GIVEN EXERCISE:
Turn the lines of the data below into a numbered list, from the line containing "Screen dimensions: 640x513" through the line containing "1512x812 pixels. pyautogui.click(x=1446, y=140)", with blank lines omitted. Leave the pictures out of the list.

(Interface element data)
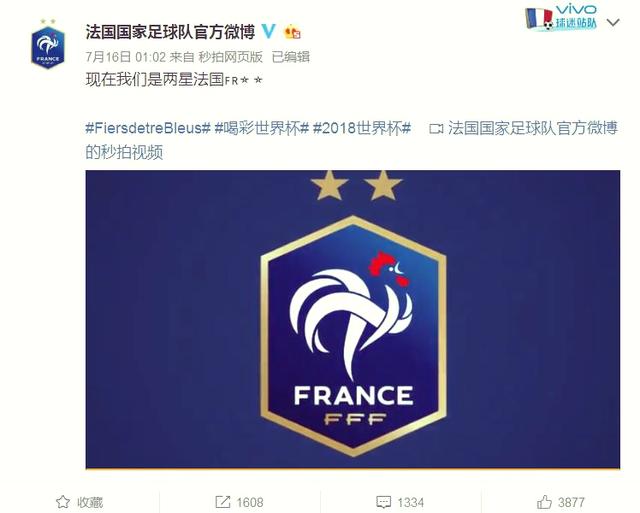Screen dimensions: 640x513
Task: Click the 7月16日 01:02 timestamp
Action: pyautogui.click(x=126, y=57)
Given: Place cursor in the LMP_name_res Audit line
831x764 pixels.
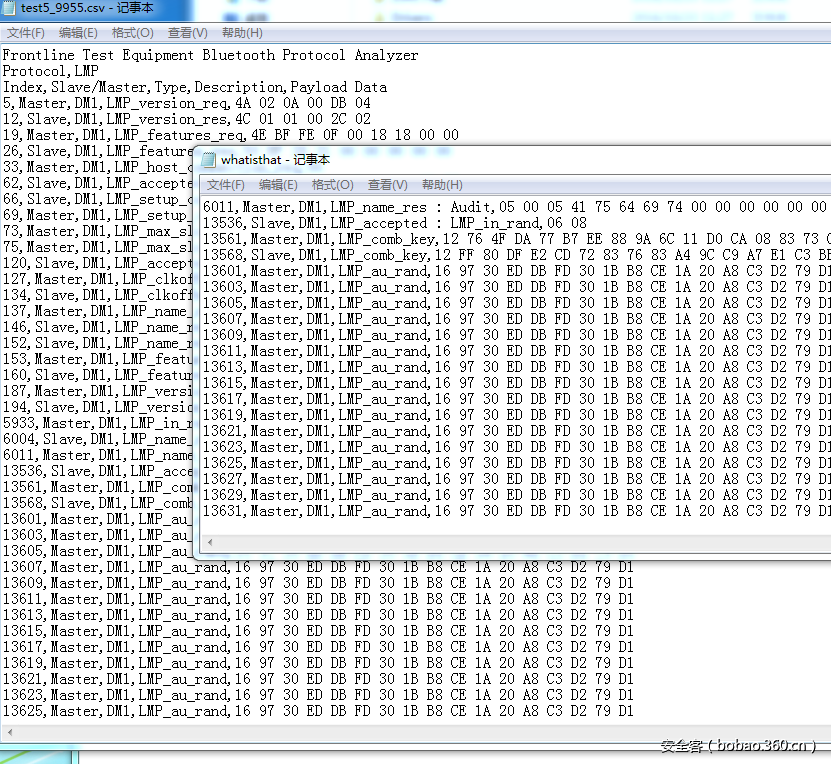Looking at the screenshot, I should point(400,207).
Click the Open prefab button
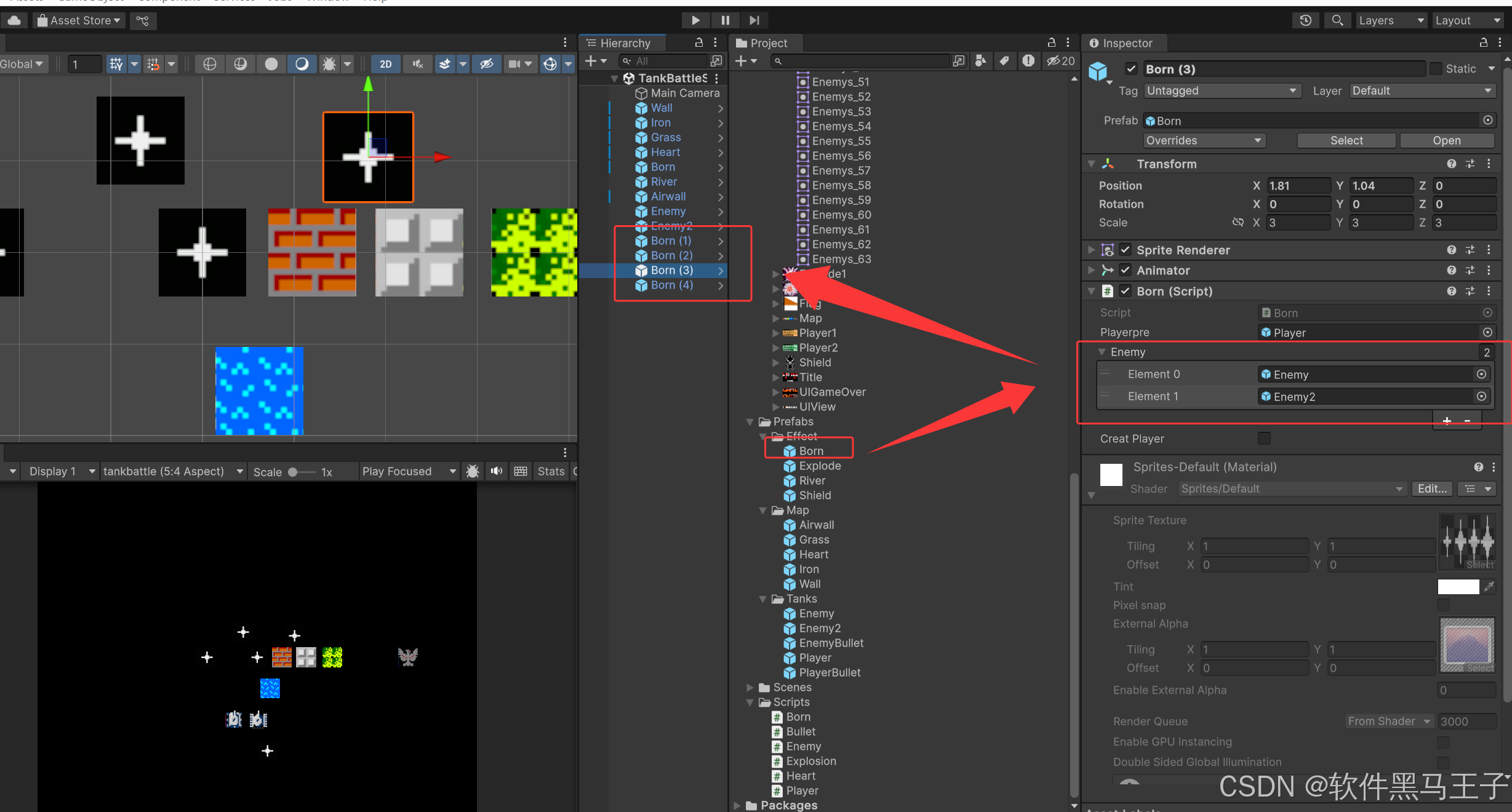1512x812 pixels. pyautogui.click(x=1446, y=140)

==

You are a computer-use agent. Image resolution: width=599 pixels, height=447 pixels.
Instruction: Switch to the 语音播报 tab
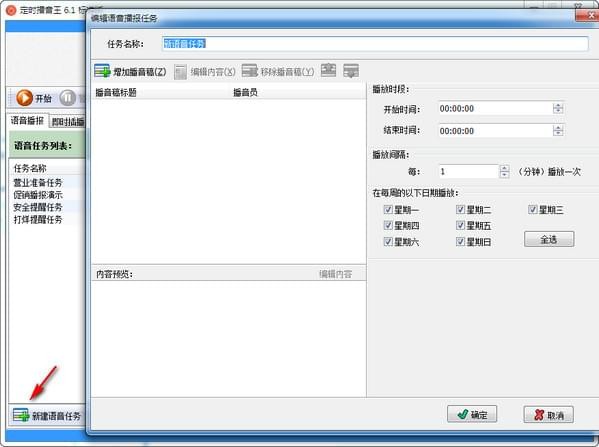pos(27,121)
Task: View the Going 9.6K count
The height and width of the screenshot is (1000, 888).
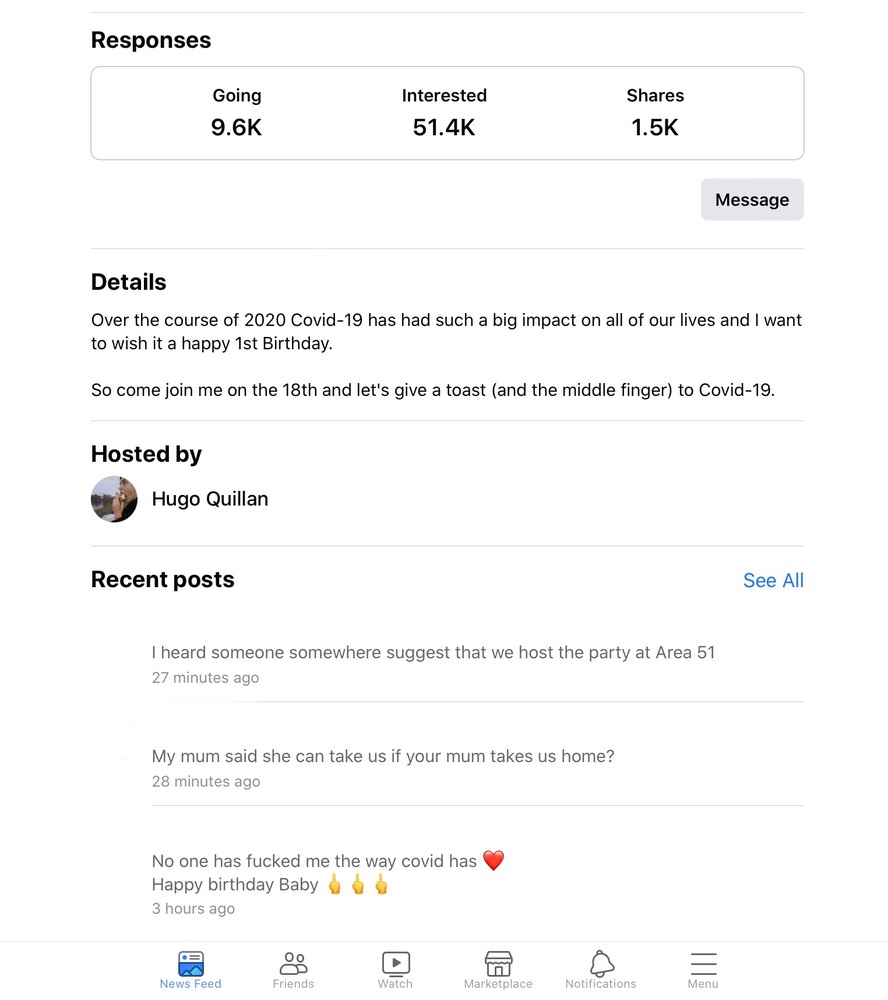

SOLUTION TO THE EXERCISE:
1. Screen dimensions: 640x513
2. Task: Click the 7月16日 01:02 timestamp
3. Action: pyautogui.click(x=126, y=57)
4. Given: Place cursor in the LMP_name_res Audit line
5. 831x764 pixels.
6. Looking at the screenshot, I should point(400,207).
7. Click the Open prefab button
8. 1512x812 pixels. pyautogui.click(x=1446, y=140)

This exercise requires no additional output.